The yield on the 10-year Treasury last traded roughly 3 basis points higher at 4.086% after falling below 4% earlier. The policy-sensitive 2-year Treasury yield last traded 7 basis points higher at 4.613%
Yields and prices have an inverted relationship, with one basis point equaling 0.01%.
The Fed on Wednesday approved a fourth consecutive three-quarter point interest rate increase, taking its short-term borrowing rate to a target range of 3.75%-4%, the highest level since January 2008.
Bond yields initially dropped sharply after the Fed's new statement hinted at a possible policy change. It said the Fed "will take into account the cumulative tightening of monetary policy, the lags with which monetary policy affects economic activity and inflation, and economic and financial developments."
However, Fed Chairman Jerome Powell said in a press conference that terminal rate will still be higher than anticipated. The comment caused yields to roll over.

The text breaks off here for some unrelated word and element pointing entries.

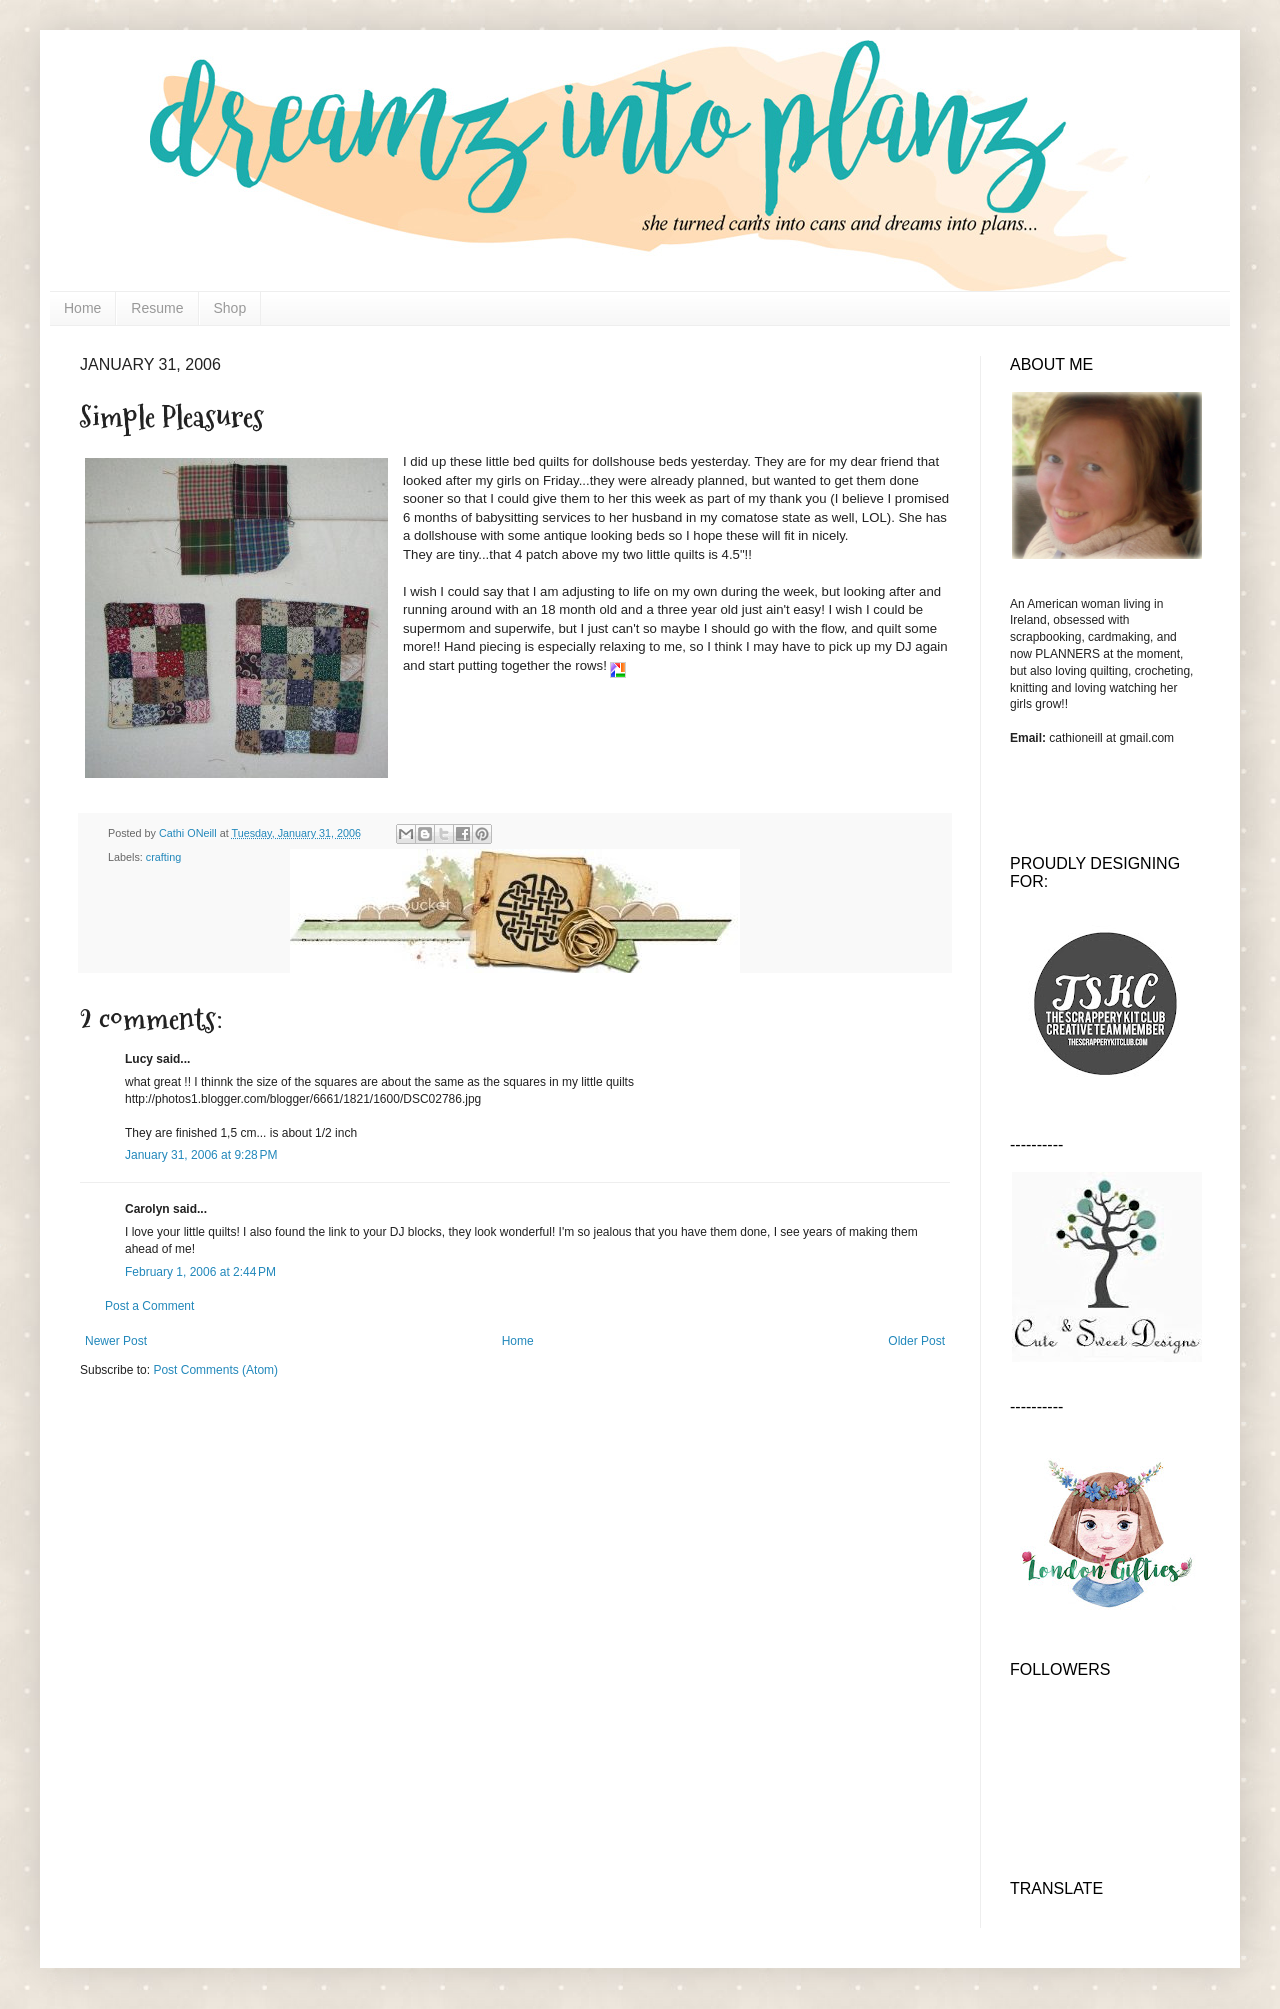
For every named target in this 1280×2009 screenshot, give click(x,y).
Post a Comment (149, 1306)
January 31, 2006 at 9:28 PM (201, 1155)
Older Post (916, 1341)
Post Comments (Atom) (215, 1370)
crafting (163, 857)
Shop (230, 308)
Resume (157, 308)
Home (82, 308)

"We still have some ways to go and incoming data since our last meeting suggests that the ultimate level of interest rates will be higher than previously expected," Powell said.
Powell added that the time to slow down tightening may come as soon as the next meeting or the one after that. Powell said it was "premature" to talk about pausing hikes.
"We have a ways to go," said the central bank chair.